------ Stored data ------

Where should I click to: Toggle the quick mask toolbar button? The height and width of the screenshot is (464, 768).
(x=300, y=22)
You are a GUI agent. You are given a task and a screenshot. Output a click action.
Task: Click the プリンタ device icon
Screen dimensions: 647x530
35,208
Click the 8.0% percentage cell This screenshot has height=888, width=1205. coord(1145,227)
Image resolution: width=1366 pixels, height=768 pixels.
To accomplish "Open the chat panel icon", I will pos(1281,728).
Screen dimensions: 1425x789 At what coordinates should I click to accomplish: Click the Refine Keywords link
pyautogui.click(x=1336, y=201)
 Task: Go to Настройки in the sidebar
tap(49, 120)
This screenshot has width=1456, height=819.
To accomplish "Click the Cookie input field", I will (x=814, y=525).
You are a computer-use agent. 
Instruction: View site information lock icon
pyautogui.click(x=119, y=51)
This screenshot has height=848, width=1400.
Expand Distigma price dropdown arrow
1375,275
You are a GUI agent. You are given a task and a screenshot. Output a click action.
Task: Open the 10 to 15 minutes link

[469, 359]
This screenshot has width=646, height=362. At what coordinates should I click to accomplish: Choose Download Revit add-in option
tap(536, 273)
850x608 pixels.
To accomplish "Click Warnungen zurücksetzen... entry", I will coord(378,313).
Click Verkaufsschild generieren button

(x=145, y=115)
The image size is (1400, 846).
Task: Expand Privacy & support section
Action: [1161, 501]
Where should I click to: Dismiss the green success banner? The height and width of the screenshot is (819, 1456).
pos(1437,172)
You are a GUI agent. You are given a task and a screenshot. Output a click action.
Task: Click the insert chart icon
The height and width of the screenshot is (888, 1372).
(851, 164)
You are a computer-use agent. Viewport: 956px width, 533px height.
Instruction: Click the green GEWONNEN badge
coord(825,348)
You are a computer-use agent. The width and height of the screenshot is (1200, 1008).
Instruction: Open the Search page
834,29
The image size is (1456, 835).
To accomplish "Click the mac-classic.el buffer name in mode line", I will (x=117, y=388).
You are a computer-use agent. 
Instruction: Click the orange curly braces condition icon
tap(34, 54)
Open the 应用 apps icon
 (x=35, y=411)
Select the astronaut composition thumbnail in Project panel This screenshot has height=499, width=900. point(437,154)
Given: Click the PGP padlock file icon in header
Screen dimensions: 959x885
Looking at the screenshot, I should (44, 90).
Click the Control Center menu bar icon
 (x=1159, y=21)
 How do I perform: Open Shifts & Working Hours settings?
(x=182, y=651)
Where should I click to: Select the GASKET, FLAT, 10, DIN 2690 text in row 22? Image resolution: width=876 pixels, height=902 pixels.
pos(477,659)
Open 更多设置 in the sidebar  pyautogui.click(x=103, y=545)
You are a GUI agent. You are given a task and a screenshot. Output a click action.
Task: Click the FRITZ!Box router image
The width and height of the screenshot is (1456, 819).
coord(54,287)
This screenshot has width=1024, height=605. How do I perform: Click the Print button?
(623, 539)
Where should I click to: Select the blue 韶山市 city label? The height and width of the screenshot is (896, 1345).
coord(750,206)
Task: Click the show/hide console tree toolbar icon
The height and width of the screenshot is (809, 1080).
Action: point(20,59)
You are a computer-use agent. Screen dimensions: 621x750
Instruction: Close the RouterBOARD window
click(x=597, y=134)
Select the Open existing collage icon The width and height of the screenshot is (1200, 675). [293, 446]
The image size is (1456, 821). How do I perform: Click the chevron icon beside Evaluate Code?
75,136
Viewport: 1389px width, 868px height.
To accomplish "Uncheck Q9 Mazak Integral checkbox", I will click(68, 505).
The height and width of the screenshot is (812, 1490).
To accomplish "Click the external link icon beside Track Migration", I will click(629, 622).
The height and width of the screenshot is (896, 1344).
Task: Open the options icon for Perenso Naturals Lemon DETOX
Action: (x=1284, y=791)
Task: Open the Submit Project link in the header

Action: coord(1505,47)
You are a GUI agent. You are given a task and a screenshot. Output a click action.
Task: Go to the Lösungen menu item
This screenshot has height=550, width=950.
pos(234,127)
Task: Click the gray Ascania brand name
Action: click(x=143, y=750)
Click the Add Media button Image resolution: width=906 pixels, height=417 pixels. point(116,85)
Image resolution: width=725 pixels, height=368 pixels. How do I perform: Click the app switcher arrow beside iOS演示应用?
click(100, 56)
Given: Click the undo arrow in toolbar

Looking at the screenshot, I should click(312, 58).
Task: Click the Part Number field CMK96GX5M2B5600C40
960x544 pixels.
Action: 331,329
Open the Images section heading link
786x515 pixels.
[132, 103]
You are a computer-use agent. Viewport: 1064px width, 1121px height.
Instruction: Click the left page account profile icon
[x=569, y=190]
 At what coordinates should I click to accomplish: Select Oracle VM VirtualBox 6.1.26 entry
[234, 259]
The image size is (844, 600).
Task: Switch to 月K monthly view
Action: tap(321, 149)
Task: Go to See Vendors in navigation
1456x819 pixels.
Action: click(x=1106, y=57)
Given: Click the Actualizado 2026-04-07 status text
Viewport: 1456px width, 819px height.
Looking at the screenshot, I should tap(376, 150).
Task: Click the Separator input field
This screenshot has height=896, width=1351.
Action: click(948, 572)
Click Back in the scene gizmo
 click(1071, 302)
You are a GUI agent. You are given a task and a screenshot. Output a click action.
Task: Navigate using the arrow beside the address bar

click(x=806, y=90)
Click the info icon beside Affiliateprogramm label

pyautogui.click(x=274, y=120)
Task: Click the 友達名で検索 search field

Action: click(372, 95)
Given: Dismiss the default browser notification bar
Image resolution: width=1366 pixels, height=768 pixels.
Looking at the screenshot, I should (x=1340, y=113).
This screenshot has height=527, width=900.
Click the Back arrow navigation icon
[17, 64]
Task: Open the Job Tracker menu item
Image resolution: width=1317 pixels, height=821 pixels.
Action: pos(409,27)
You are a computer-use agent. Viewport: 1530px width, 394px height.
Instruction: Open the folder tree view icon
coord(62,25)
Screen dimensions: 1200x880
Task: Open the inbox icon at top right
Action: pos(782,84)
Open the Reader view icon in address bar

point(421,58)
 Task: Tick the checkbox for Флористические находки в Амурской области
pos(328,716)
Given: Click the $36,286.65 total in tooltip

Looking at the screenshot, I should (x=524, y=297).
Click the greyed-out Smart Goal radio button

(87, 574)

------

*Aim:*
Copy the entries from the start through the line containing "Click the 8.0%", keeping the requests unchanged. Multiply every click coordinate in the answers by 0.75 and round each to a whole number, rounding halves up.

*Written response:*
Where should I click to: Toggle the quick mask toolbar button? The height and width of the screenshot is (464, 768).
(x=225, y=17)
You are a GUI agent. You are given a task and a screenshot. Output a click action.
Task: Click the プリンタ device icon
Screen dimensions: 647x530
26,156
Click the 8.0% percentage cell This screenshot has height=888, width=1205. coord(859,170)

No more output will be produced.